Interesting (No) Show of Hands

Yesterday I spoke at CodeCamp 13 in Waltham, MA about web app security. Two talks, one for XSS and SQL Injection, the other for CSRF and discussion about the rest of the OWASP Top 10 list. During the first session I asked a set of questions to see first-hand whether what I had suspected was true. People were to raise their hand if the first question was a "yes" answer and leave it up until they answered "no" to a question.

Here is the set of questions, in order. Note the spot where you can't answer a question with a "Yes".
  1. Do you build web sites/apps, web services, or windows apps that use a browser control?

  2. Do you know what SQL Injection is?
  3. Do you know how it works?
  4. Do you actively code against SQL Injection attacks?

  5. Do you know what XSS is?
  6. Do you know how it works?
  7. Do you actively code against XSS attacks?
Did you answer "yes" to all seven questions? I had 26 people in the talk and almost all raised their hand for the first question, which makes sense. After all seven questions, not a single hand was left up. There were 3 or 4 people who made it through six of the seven questions, but no one actively codes against those attacks.

THOSE ATTACKS ARE THE TOP TWO OUT IN THE WILD AND EXPECTED TO BE A RISK FOR 2010!

Think about this for a second. This was at a CodeCamp, where real developers go. There were hundreds of developers that didn't attend the event. There were 26 people in the room with me, so those are those most interested in security. There were dozens and dozens attending other sessions at the event at the same time, missing my talks by choice. So the most likely people to be good at protecting their sites are not actively protecting their sites against the top two attacks. Granted some gurus there likely didn't attend my talks since they already do all the work and didn't need them, but this is a clear statement to me about what is not happening in the development community.

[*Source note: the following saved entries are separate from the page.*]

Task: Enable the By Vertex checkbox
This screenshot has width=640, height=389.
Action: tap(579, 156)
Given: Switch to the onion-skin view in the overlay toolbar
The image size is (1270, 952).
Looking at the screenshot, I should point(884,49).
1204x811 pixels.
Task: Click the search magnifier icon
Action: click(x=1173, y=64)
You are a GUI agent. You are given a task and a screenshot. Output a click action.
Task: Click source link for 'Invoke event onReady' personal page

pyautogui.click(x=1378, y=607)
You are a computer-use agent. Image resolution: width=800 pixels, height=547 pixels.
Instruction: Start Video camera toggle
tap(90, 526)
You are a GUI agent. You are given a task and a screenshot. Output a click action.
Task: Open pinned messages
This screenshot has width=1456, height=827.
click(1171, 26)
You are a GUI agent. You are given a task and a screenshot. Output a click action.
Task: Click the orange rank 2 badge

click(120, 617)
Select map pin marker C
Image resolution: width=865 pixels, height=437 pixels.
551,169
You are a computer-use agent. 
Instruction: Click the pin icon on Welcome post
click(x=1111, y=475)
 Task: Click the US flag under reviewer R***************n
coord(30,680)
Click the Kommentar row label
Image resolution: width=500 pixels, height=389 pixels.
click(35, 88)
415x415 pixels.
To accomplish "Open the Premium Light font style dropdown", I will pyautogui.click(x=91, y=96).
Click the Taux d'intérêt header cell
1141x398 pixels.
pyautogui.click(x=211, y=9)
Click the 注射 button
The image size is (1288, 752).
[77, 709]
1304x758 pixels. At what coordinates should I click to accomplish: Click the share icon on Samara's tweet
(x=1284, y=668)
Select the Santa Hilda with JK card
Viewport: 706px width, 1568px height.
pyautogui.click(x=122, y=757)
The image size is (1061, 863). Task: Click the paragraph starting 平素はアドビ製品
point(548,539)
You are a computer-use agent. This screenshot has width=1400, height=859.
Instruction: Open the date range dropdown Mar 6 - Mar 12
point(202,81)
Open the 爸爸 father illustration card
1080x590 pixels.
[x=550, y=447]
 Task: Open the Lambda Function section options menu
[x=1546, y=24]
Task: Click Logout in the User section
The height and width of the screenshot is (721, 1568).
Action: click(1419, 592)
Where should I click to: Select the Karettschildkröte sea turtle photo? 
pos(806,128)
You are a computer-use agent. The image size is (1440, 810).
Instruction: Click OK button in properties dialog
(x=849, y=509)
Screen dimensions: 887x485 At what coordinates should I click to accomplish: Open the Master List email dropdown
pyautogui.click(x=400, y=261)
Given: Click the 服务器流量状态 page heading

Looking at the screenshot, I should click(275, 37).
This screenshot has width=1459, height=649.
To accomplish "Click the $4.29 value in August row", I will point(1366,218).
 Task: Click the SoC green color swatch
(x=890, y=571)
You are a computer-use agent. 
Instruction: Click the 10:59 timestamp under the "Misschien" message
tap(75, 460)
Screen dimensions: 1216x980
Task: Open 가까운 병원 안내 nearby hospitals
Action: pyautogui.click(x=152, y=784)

Do I blame those folks that attended my session(s)? No way. They had great questions, were honestly concerned, and I know they left with a desire to turn things around. They were a great bunch for sure. But I hope it showed them, as it did me, that this is the norm. There is a lot of work left to be done to educate people on secure web app development. Hopefully the army is a little bigger after yesterday.